# Start of MATERIAL TO PROCESS

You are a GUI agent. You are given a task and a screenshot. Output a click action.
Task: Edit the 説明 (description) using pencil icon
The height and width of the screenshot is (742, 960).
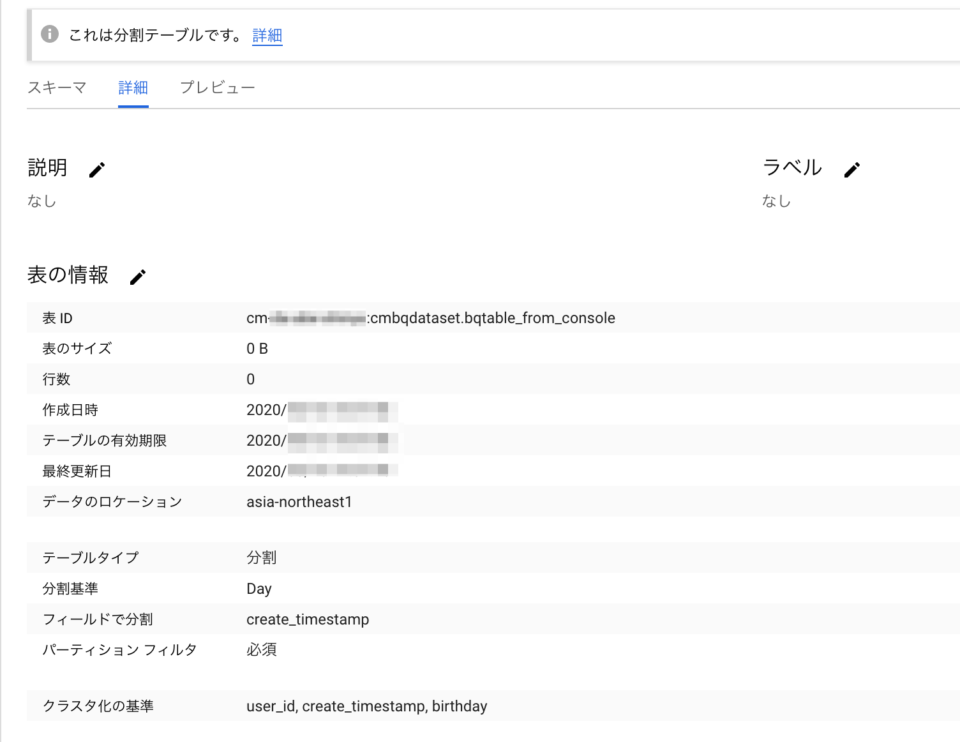point(97,169)
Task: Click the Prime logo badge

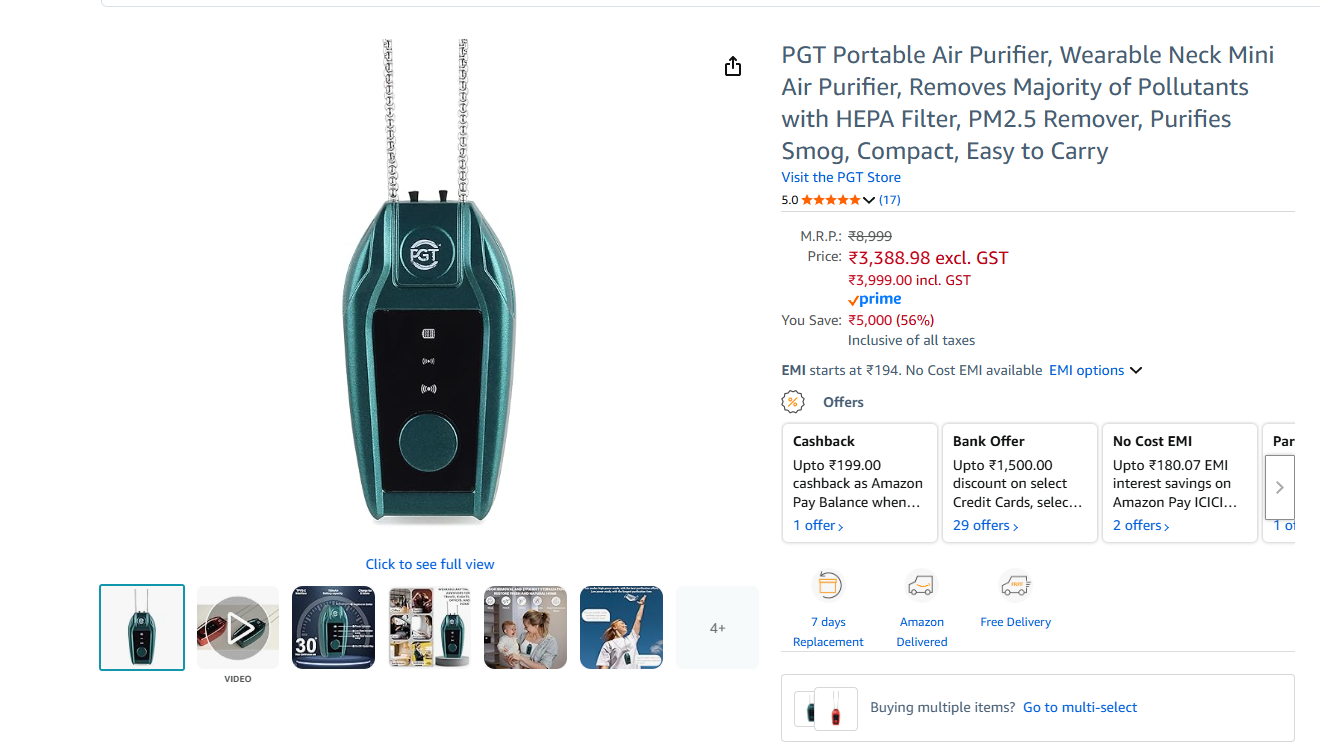Action: [x=875, y=299]
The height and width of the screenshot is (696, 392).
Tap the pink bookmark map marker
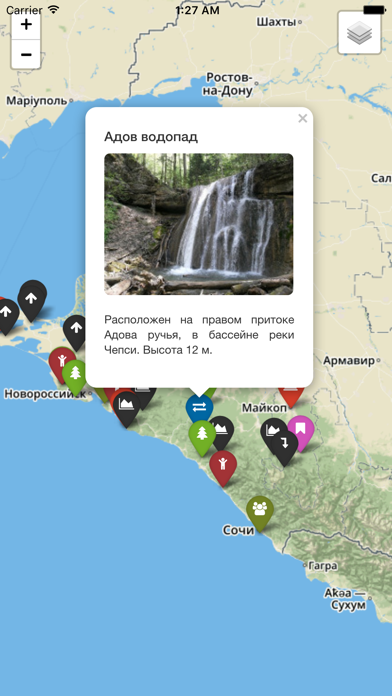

# End of MATERIAL TO PROCESS

* **GOAL OF THE EXERCISE**:
Return every line of the listing above that contains the word "height". The match is case-sensitive.

* **RESULT BELOW**:
The height and width of the screenshot is (742, 960).
The height and width of the screenshot is (696, 392).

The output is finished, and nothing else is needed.